As Congress takes up the debate on drilling for more domestic sources of oil and gas there are a number of companies, besides the obvious ones, that are poised to capture a lot of new business.

Ultimately, I believe, Congress will relent under pressure from their constituents (us!) and whole new areas previously closed to exploration and drilling will come available. While the Exxon’s, Chevron’s, Halliburton’s and Schlumberger’s stand to get most of the attention from investors (see, “Exxon Mobil (XOM) Big Oil’s Big Demise“), there are smaller companies in the industry that operate out of the spotlight that are also worthy of attention.  One of them is Oil States International (OIS).

OIS is a leading maker of products for deep-water petroleum production and sub-sea pipelines. It also offers work force accommodations, catering and logistics services and modular building construction services. The company has its hands in a wide array of activities and should continue to see growth as the scope of domestic exploration and drilling continues to expand.

Given the rise in oil prices over the last year, OIS has exceeded consensus profit estimates in seven of the last eight quarters.  Even so shares sit closer to their 52-week lows than their 52-week highs.  There are more good quarters to come in my opinion. The recent decline in the price of crude and the general meltdown of the financial markets has no doubt taken its toll on OIS shares as shares are down some $20 since early July.  As a Rational Investor the decline presents a buying opportunity.

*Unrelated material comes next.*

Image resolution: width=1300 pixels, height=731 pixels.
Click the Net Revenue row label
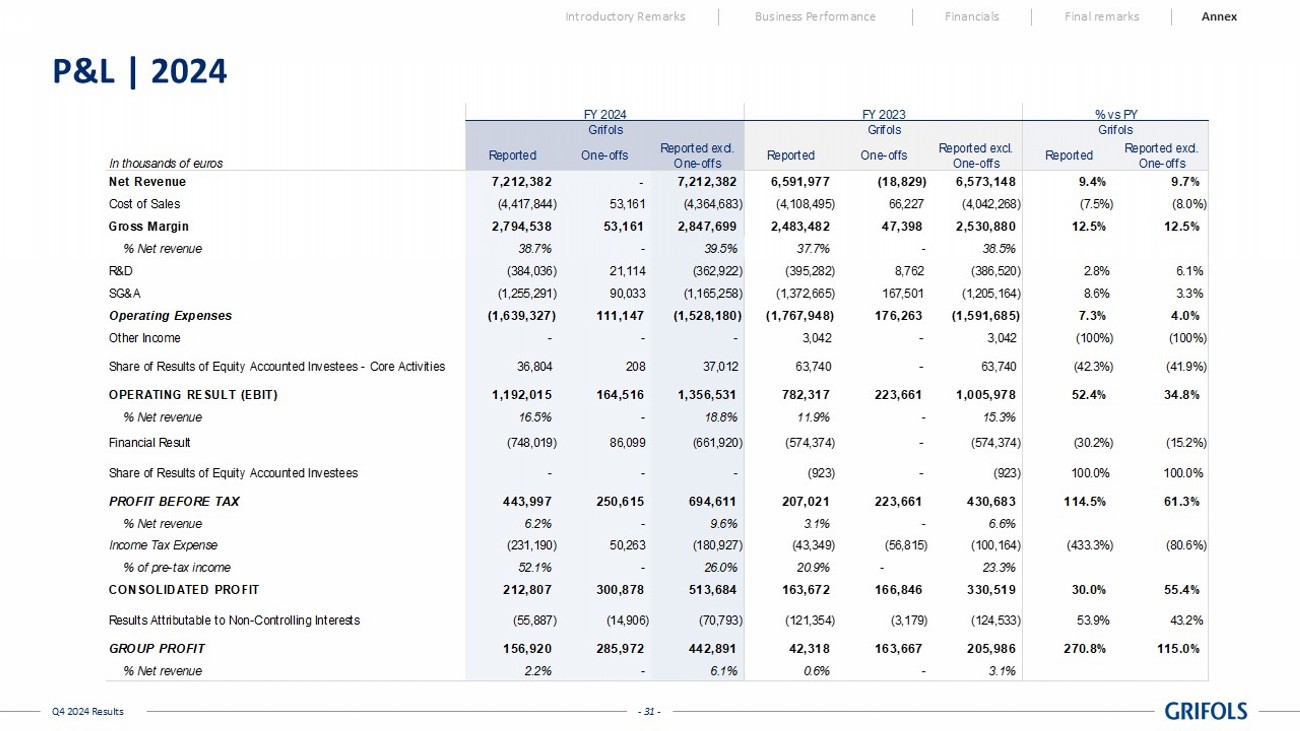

Oil companies such as OIS can make plenty of money even if crude prices fall further (see, “What Lower Oil Prices Mean for Your Portfolio“).  In fact, oil has risen since the middle of last week with news of the financial bailout and a belief that the economy will survive the recent crunch relatively unscathed. Backlog at OIS’s offshore product segment is at historic levels.  Those levels will only grow if Congress does indeed open up formerly restricted offshore areas for exploration and drilling.  The growth potential for OIS in such a world is quite impressive.

Other divisions are performing well too.  The company’s Well Site Services segment saw a 40 percent growth in sales in the previous quarter thanks to a 66 percent increase in tool rentals. It is also seeing significant growth opportunities for its accommodations business in the oil sands region. OIS’s tubular services business, which sells well pipe and tubing,  is seeing robust demand as industry OCTG inventory levels have continued to decrease with price increases announced recently by the major domestic mills – to be passed along thus helping top-line growth for this segment which already accounted for 40 percent of first-half revenue.

Shares of OIS appear cheap at current levels even if they did soar higher even with the temporary blip caused by the credit market bailout.   Shares trade for just 78 percent of sales and 7 times fiscal ’09 earnings estimates but I wouldn’t be surprised if those estimates are revised higher given the company’s momentum and robust demand for its products and services.

Keep an eye on OIS, especially if oil prices fall further.  You may be able to buy a gem at a discounted price.